— REQUIRED WORK —
Word for word, copy all the data and drop the pictures.
---*---
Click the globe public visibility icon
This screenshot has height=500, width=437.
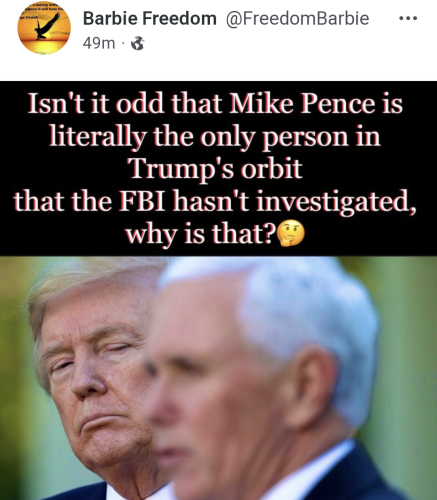138,43
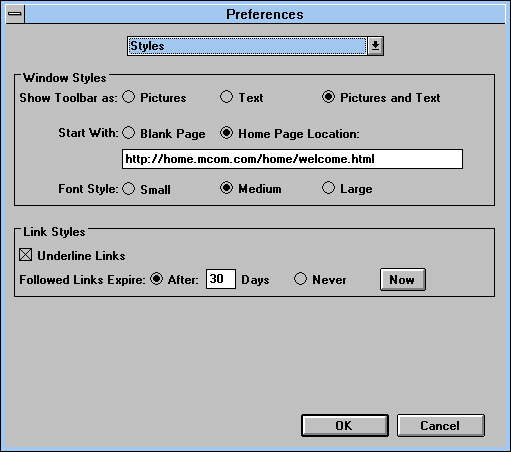Screen dimensions: 511x452
Task: Open the window system menu box
Action: [x=15, y=14]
---*---
— EXERCISE SOLUTION —
Click the globe public visibility icon
This screenshot has height=500, width=437.
138,43
Screen dimensions: 511x452
Task: Open the window system menu box
Action: [x=15, y=14]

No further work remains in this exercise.